They were the only way to get going in the beginning.  I held off for a while on getting the account verified.  I planned on moving my BTC out, but had no way to do so since they required personal info.  I just got my account verified with my id and internet bill last Friday.   Immediately the BTC is gone. 

Unbelievable.  I have completely lost any confidence in BTC as any sort of valid monetary system at this point.  

The system isn't ready for prime time at all.  I was concerned that my account was potentially insecure since in reality it was only protected by the strength of my exchange password.  Clearly that wasn't enough.  

BTC unfortunately doesn't have the security to authorize transaction built in and there is clearly no recourse for unauthorized transactions, since the entire concept of "authorization" is non existent.  

I am really ashamed of the fact that fell for some illusion of a secure system.  Unfortunately, I believe the added layer of security required to restore my confidence in BTC as a viable median of exchange will erase all of the benefits of the system.  

Ultimately, I only lost about 160 bucks.  But learning the lesson, "if it's too good to be true" again was probably worth it.   

I'm off the BTC bandwagon.  It's a joke that a system that is based on basically cracking sha256 is secured by nothing more than a plain text user string.

----------


## amy31416

On topic:

Mt. Gox is totally effed--do not use. Has been so for months. I've never used it, but my resident "expert" said to avoid, if that's not apparent already.

----------


## newbitech

> On topic:
> 
> Mt. Gox is totally effed--do not use. Has been so for months. I've never used it, but my resident "expert" said to avoid, if that's not apparent already.


BTC in it's current iteration is effed.  Adoption rates are going to hit the wall once people realize that securing a BTC wallet is tantamount to putting your cash inside of a bank vault and burying it below a nuclear reactor.  

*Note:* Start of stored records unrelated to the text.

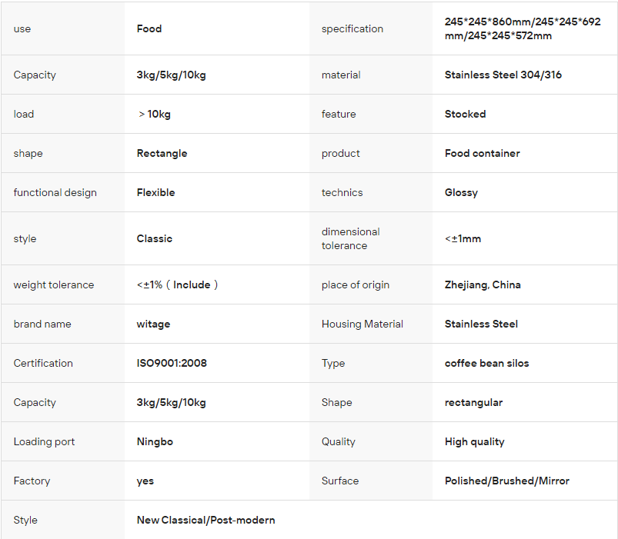Image resolution: width=618 pixels, height=539 pixels.
Task: Select the Flexible functional design value
Action: 155,192
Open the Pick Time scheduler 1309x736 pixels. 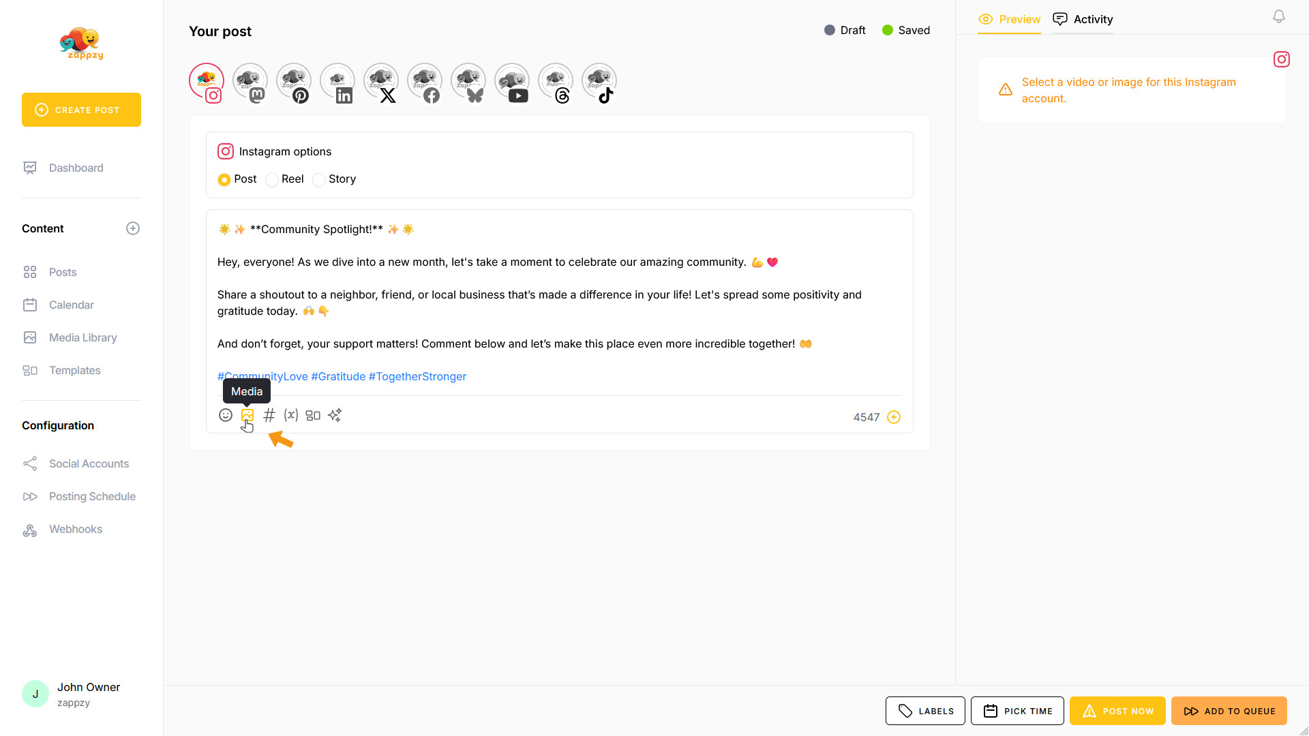click(x=1017, y=711)
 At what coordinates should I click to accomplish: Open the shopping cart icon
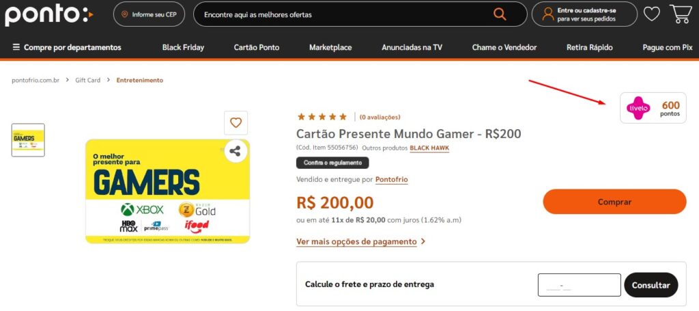click(x=681, y=14)
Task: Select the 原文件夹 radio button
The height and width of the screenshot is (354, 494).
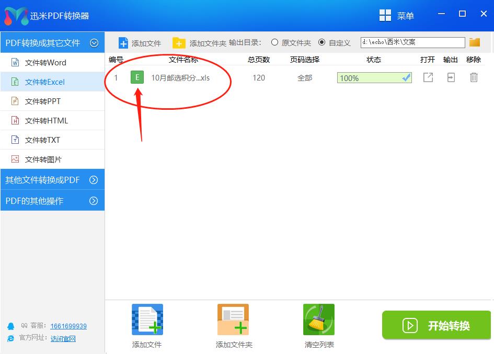Action: 274,42
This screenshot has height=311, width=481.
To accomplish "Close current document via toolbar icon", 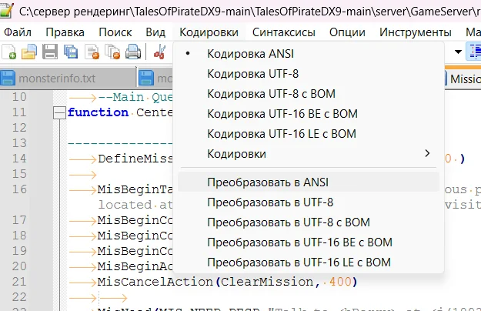I will (92, 52).
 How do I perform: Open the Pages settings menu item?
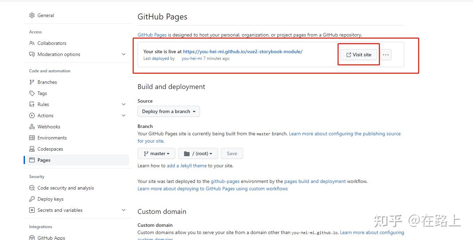point(44,160)
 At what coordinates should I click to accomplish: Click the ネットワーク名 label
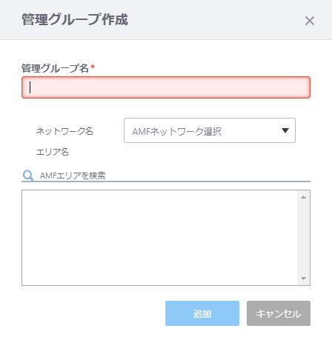pos(64,131)
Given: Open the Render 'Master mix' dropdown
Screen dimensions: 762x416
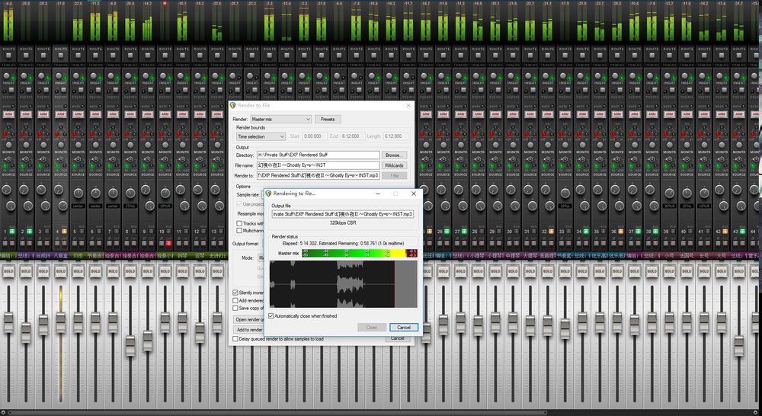Looking at the screenshot, I should point(280,120).
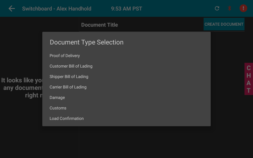Click the CREATE DOCUMENT button
This screenshot has height=158, width=253.
(x=224, y=24)
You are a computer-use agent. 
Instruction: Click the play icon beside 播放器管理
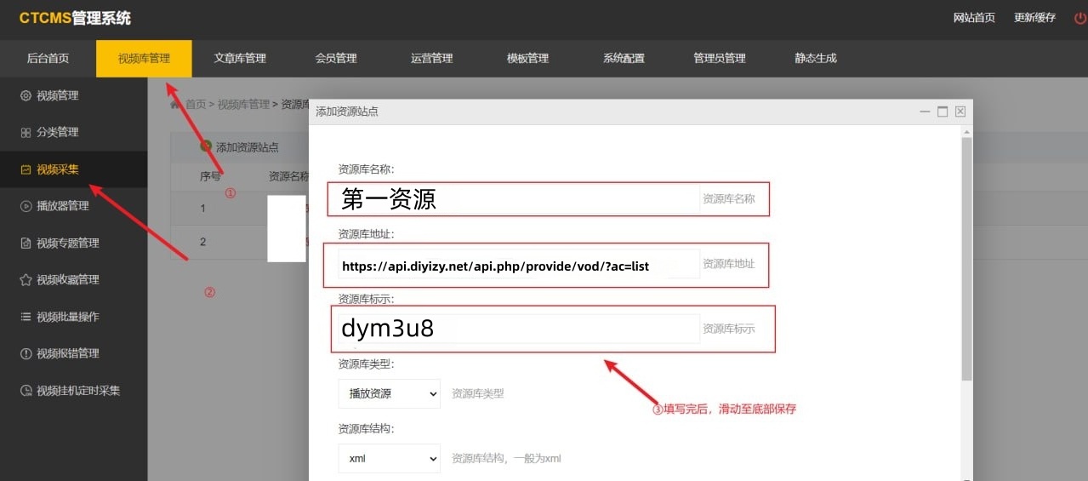coord(26,206)
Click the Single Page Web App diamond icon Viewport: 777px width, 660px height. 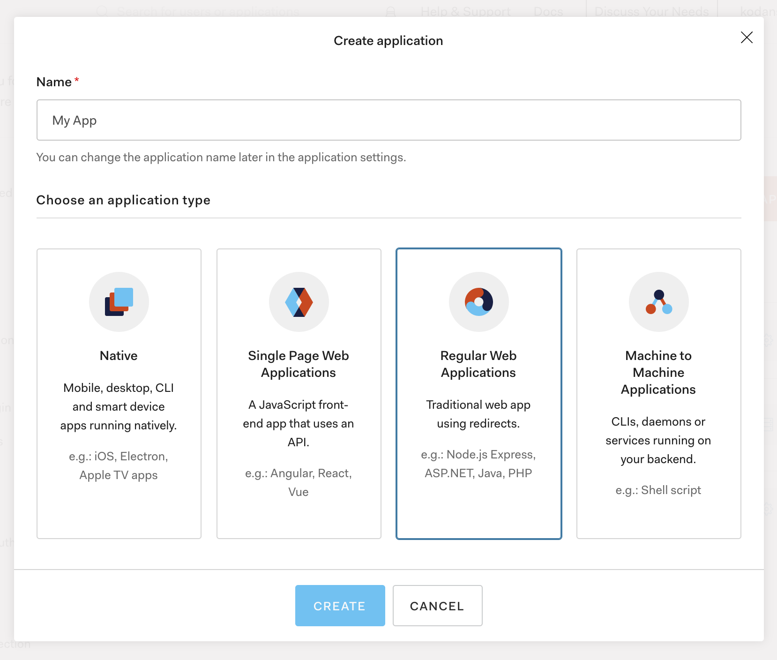299,302
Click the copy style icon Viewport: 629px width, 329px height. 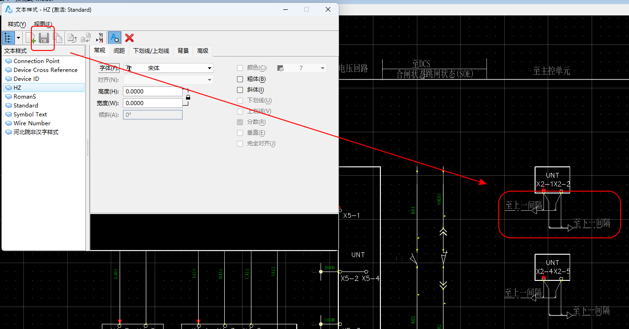(58, 38)
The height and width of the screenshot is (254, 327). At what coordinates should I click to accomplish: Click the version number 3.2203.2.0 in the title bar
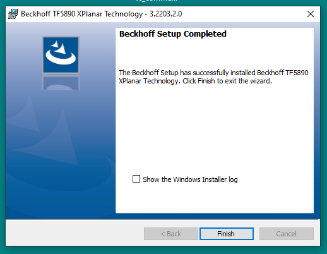[x=165, y=14]
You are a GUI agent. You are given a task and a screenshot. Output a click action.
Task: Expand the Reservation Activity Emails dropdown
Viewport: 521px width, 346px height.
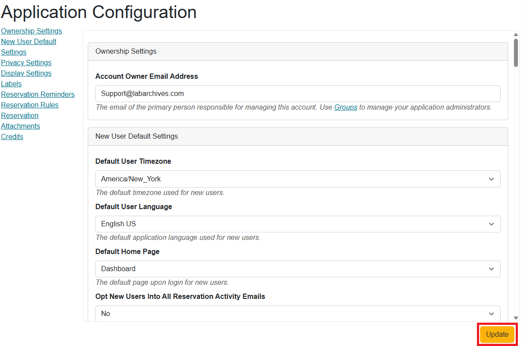coord(298,313)
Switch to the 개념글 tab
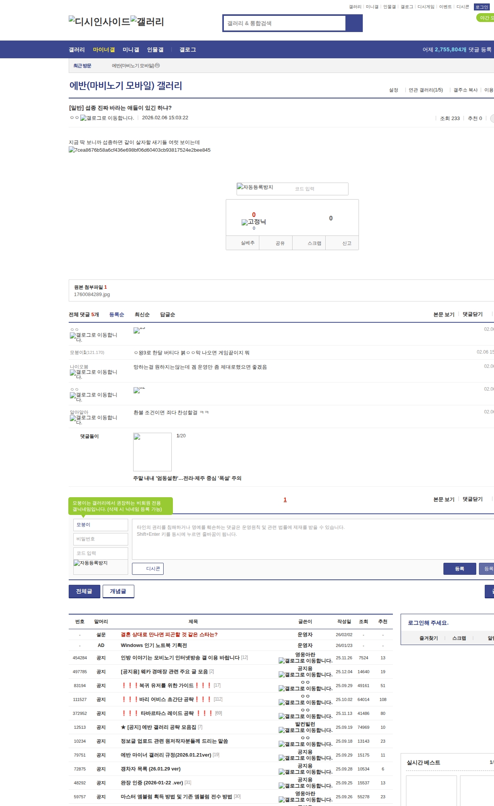The width and height of the screenshot is (494, 806). pos(118,591)
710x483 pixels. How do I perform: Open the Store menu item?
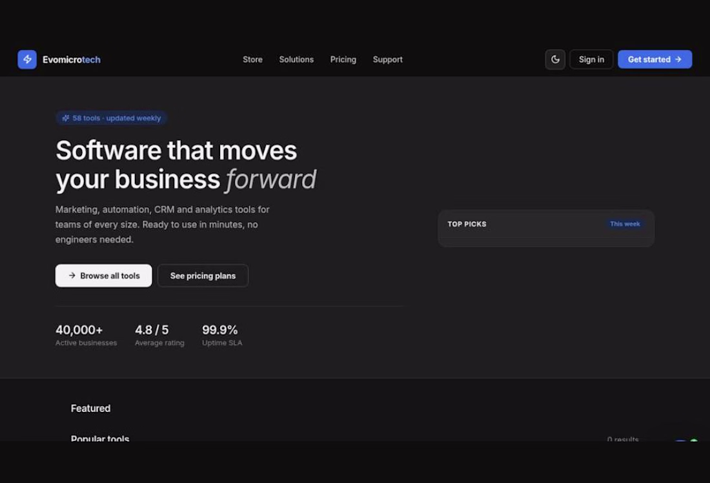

I am sure sooner or later the market will figure this out and come up with a new iteration of BTC that makes it inherently secure.  The reality is right now, that BTC doesn't provide inherent security.

Take cash for example.  What makes cash inherently secure is that it's always in my possession until I use it.  It's in my pocket.  My biggest risk is that I might get robbed at gun point, or be pick pocketed in a crowded market.  I can mitigate those risks without loosing my ability to transact quickly and efficiently in cash.

With BTC, my only mitigation is to build technological layers of security around my wallet.  The problem is that for each later of security, I increase the complications with my transaction.  On top of that, layered security isn't really security, its just a way to stall the potential thief.  And what's more is that each new layer of complexity diminishes my chances of recovering from a successful attack.  At the root level, there is just no way for me to complete stop an attacker.  

In my cash example, I stop the attacker by identifying and facing the attacker.  Impossible with BTC without highly skilled and specialized knowledge.   I kind of realized this when I first had my doubts, now it's crystal clear.  

It's not so much that Mt. Gox allowed this to happen.  They just happen to be the weakest link right now, so naturally that is where the attackers are gonna be.  If Mt. Gox shuts down tomorrow, the attackers will migrate somewhere else.  

At least with my credit card, if I have an unauthorized transaction due to a highly sophisticated attack, I have a chance to identify the attacker and put a stop to the attacks while getting my funds returned to me.  Impossible with BTC.

Attackers can hack away with no chance at getting caught.  Nothing to link the identity of the attacker.  Inherent flaw in the current concept that will require a different approach to resolve. 

Sucks cause BTC is close to being a solution, but it falls short in the most important aspect of property ownership.  There must be a way to identify the rightful owner of that property.  I don't think BTC is really property.  And that's the problem.

----------


## kpitcher

I would say Mtgox is trustworthy overall. However they had a few million grabbed by the US Gov in a US bank account because the new rules of requiring a bitcoin exchange to be a money servicing business came out requiring everyone to instantly comply. Since then any fiat currency is a huge hassle with them. Because of that I haven't bothered. Personally I'd go with the US exchanges such as coinbase or campbx.

mtgox has the ability to require 2 factor authentication. You can use a yubikey or I believe a google 2 factor. By default this isn't required tho so it's just one password keeping you safe. If you lost 6 bitcoin I'd open a trouble ticket. Perhaps it's a glitch on their system.

Btc-e is the exchange I use the most and they also have added security. Every withdraw is required to be authorized by email also and you can do even further with yubikeys and other 2 factor systems.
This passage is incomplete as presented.